HRW published a report on working conditions on Saadiyat Island in 2009, and again in 2012. On Feb. 24, 2011, Sarah Leah Whitson, Executive Director of HRW’s Middle East and North Africa Division, wrote a letter to NYU and the other enterprises with construction sites on Saadiyat Island citing unfair labor practices urging the recipients to uphold their commitments to workers’ rights.
Whitson received a letter from former NYUAD spokesman Josh Taylor on March 27, 2011. The letter listed NYU Abu Dhabi’s minimum accommodation requirements. These included not having more than four individuals per room, all rooms being equipped with ventilation systems and a minimum of 4.5 square meters of personal living area for construction operatives.
Samer Muscati, previously a researcher for HRW’s Middle East and North Africa division, said that NYU made public commitments to protect workers constructing sites on the Saadiyat Island.
“Anything less than this would be a violation of NYU’s own public commitments in protecting workers,” Muscati said.
The last visit HRW made to the construction site was in January 2011. McGeehan said that while HRW has never applied for formal permission to visit the site, access to Saadiyat Island is limited.
McGeehan said that there hasn’t been any corroboration of the MacDonald report by a truly independent monitor.
“The only information we have comes from the auditing reports of the monitors who were appointed by NYU which is Mott MacDonald,” McGeehan said. “We haven’t been able to go in there ourselves and monitor conditions unfortunately.”
According to a press release by HRW on March 21, 2012, Abu Dhabi’s Executive Affairs Authority is responsible for the development and construction of NYU’s campus on Saadiyat Island.
The EAA also received the HRW letter from Whitson on Feb. 24, 2011. A month later, they responded to the letter, expressing disappointment about HRW conducting site visits. Such visits cause significant health and safety risks for workers at the NYUAD construction site their response said.
Muscati said the EAA statement underscores the United Arab Emirates government’s concern about their image.
“The U.A.E. authorities have tried their best to prevent any bad publicity on labor conditions on Saadiyat Island by limiting access to journalists and human rights activists,” Muscati said. “[W]hen I was researching on Saadiyat, I was amazed at the number of checkpoints preventing access to sites and workers.”
Muscati said that a key priority for HRW in their work is protecting victims by interviewing them privately and confidentially.
“Having a government representative accompany us and looking over our shoulder would have intimidated workers and put them at risk of retribution if they spoke the truth so of course we had to do our research in the field independently,” Muscati said. “Apparently the U.A.E. government had a problem with that.”

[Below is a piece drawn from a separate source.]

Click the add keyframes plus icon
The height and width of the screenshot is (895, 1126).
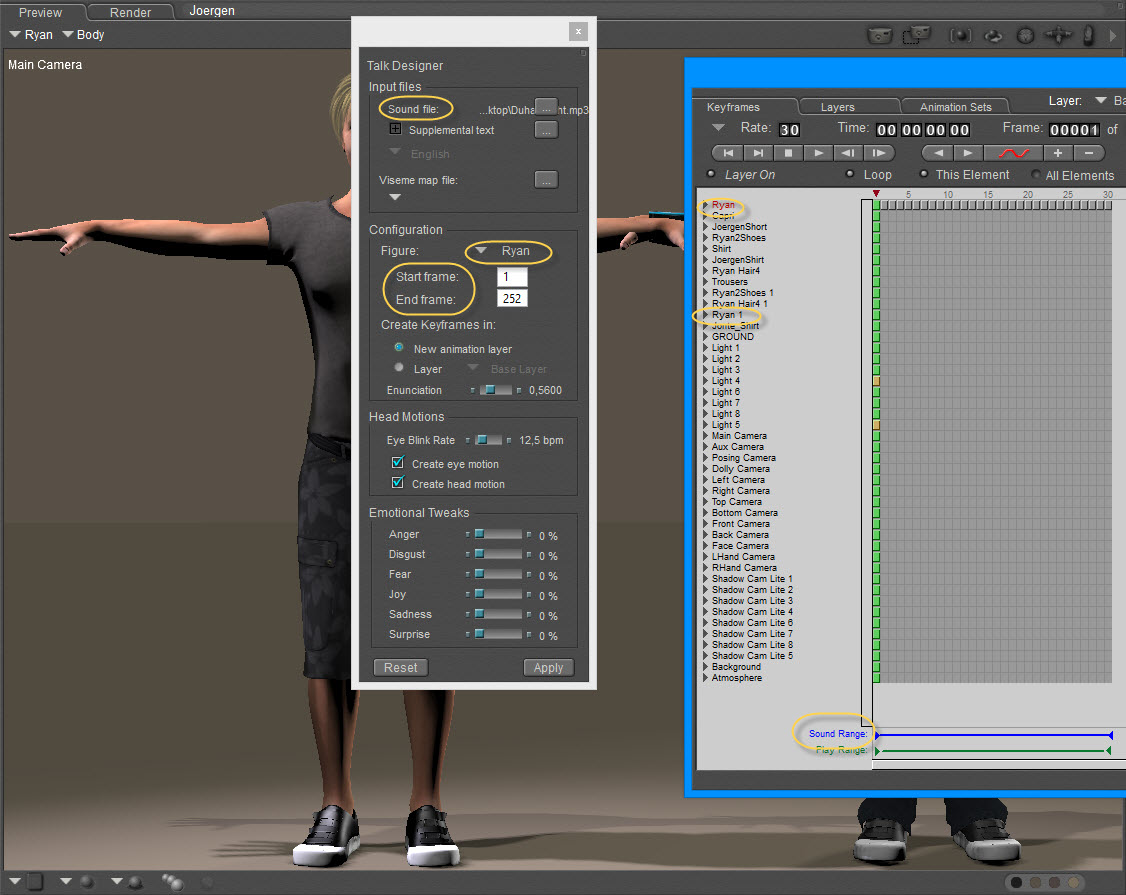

CAS junior Donnie Donilon said that NYU should stop involving themselves with the U.A.E. or start speaking out.
“I would prefer for NYU to be able to stay at Abu Dhabi to be able to keep employment for those who rely on it abroad and be able to actually speak out sternly against the human rights abuses in the UAE and cause material change, but this unfortunately does not seem likely to happen in the current climate,” Donilon said.
The campus at Saadiyat Island is scheduled to open later in 2014. For now, students have been using the downtown campus.